A child’s pattern of play is a good guide to how far he has matured mentally and emotionally. At eighteen months, toddlers are already very interested in playing, but not with children their own age. Rather, their energies are directed toward exploring and mastering things- a toy car, a ball, a stacking tower of colorful rings.
Sometimes during the third year, youngsters begin to enjoy the first stages of social play, playing side by side with another child, though with no real interaction, in what psychologist’s term “parallel play.” Toddlers of this age, in the process of defining themselves as individual personalities, are absorbed in the lessons of “me”, “my”, and ” mine”. In their view, wanting something is tantamount to owning it, and sharing something seems the equivalent of losing it forever. These early play sessions are likely to be filled with frequent, though fleeting, conflicts.
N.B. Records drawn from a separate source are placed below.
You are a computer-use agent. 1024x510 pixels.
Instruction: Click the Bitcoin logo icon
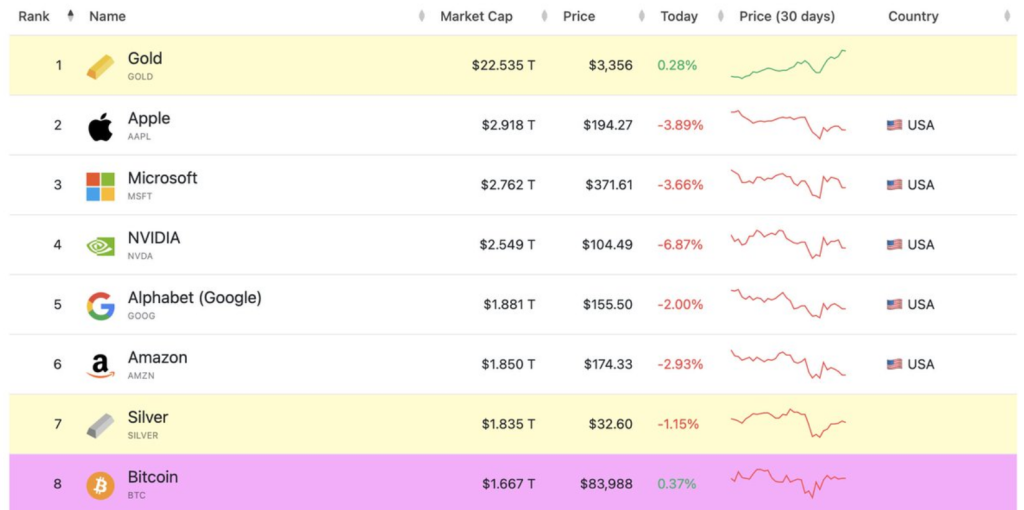point(100,486)
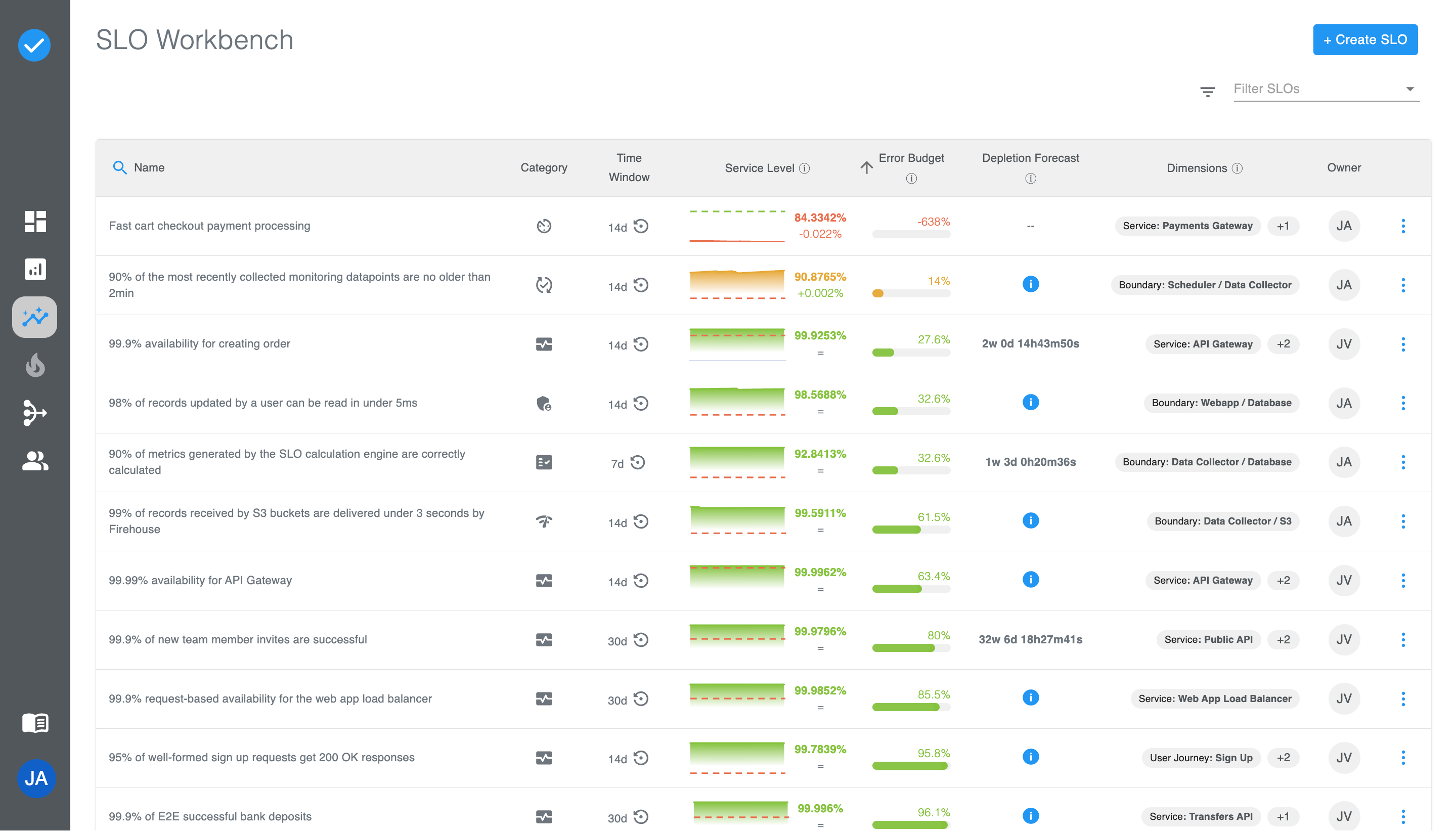Open the teams people icon in sidebar
The height and width of the screenshot is (831, 1456).
(x=35, y=461)
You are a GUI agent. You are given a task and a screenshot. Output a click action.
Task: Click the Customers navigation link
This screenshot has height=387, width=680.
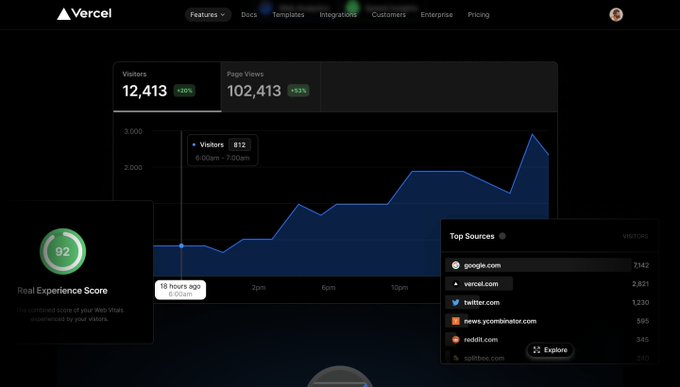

By about four years of age, the well adjusted child has broadened his play to include a greater degree of involvement with others. In this next stage, called “associative play,” children still play separately and individually, but they begin to engage in social chatter. If you listen closely to the conversation between two children of this age, you will notice that they are not really talking to their playmate, but are conduction separate monologues, each child talking about his own concerns without regard to the others. “Me first” is still the ruling sentiment, and a certain amount of friction is inevitable: hitting and pushing and fighting over toys typically peak at this age.